Their joy had given her pleasure, and she was glad to have them, but of late she had been conscious of a restlessness too vague to be analyzed, too uncertain to be defined. And yet this restlessness was definite enough to depress, and it was with relief she had stood at the gate and waved good-bye to the last little hand waving in turn to her. Then she had gone back to the house and to the companionship of her understanding friends, the stars.

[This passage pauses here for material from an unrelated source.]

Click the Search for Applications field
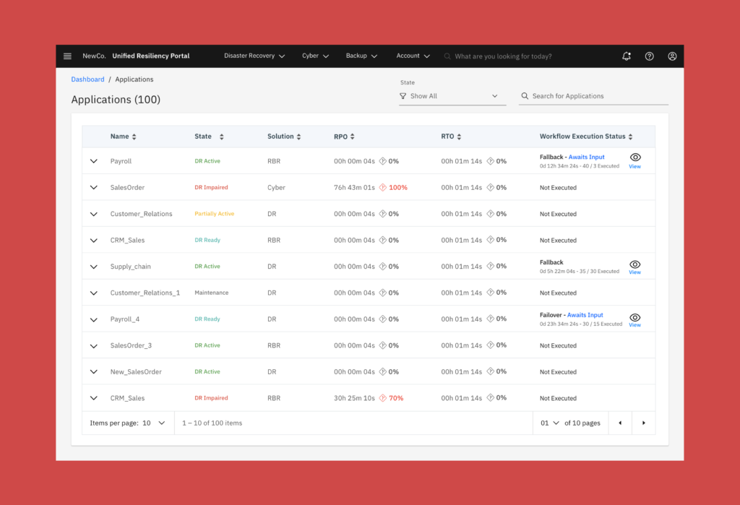Image resolution: width=740 pixels, height=505 pixels. pos(596,96)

Watching them, she nodded. "What does anything matter, Mary Cary, if you just can look the stars in the face and tell them you've tried? They are going to keep on shining a good many million years after your little day is done, and the thing you are to remember is that they're under the clouds when you can't see them, and you also are to remember—"

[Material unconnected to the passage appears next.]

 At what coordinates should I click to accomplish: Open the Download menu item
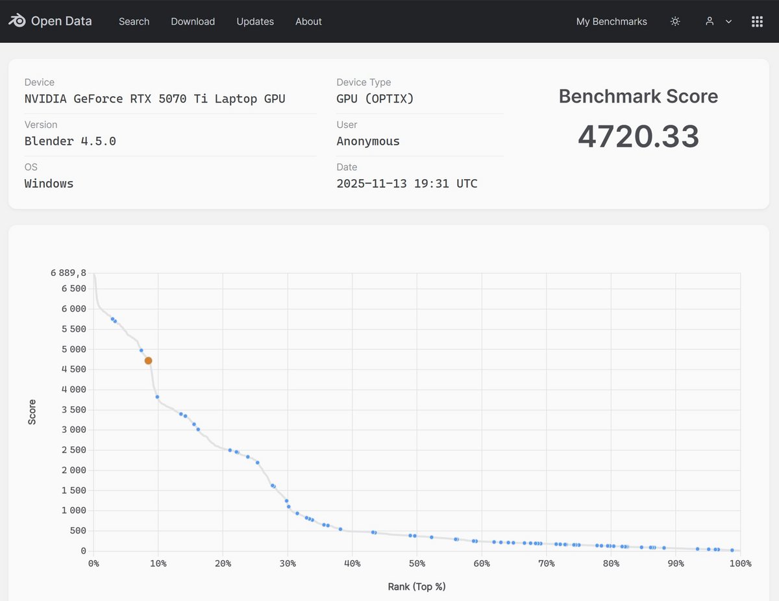point(193,21)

The sound of footsteps behind made her turn from the railing of the porch against which she had been leaning and look toward the doorway. Hedwig was coming through it.

"Mr. Ash, he at the telephone is, and he would like much to know if you will him see this evening."

"Indeed I won't!" She looked perplexedly at the woman before her. "I'm so tired, Hedwig. Tell him I'm sleepy and can't see anybody. I mean, tell him I am very busy and have a good deal to do. Tell him anything you want, only don't let him come. I'm going to sit here for a while. Lock up the house and close the windows. If any one else telephones say I'm asleep, or dead, or anything. I'm so cross, Hedwig! Don't mind me, but I want to be alone."

Hedwig hesitated, drew the long, low chair closer to the railing and smoothed the cushions on it, then turned and left the porch. After a moment she came back and seeing the girl still leaning against the railing, stood by her side and looked at her in silence.

"Is there anything you wish, Hedwig?"

"No, mein Fraulein. Only"—the fingers of the strong white hands were interlaced—"only you a busy day have had, and busy weeks you have had also. And you have forgot that you of flesh and blood are too made. You think you of spirit are and do not wear out. But everything, it wears out, mein Fraulein, and you are tired more than you know. You have nothing eat all day."

"Oh yes, I have. I ate my lunch with the children. Didn't they have a beautiful time? How many were here, do you think?"

"Will you not in the chair sit?" Hedwig pushed the chair a little closer. "There were of the little orphans sixty-one, and of their minders, five. Can I not your feet rub a little bit, mein Fraulein? You on them have been all the long day."

"You certainly may, and you're a dear to think of it. My feet get so tired, and you know how to rest them so nicely. Thank you, Hedwig."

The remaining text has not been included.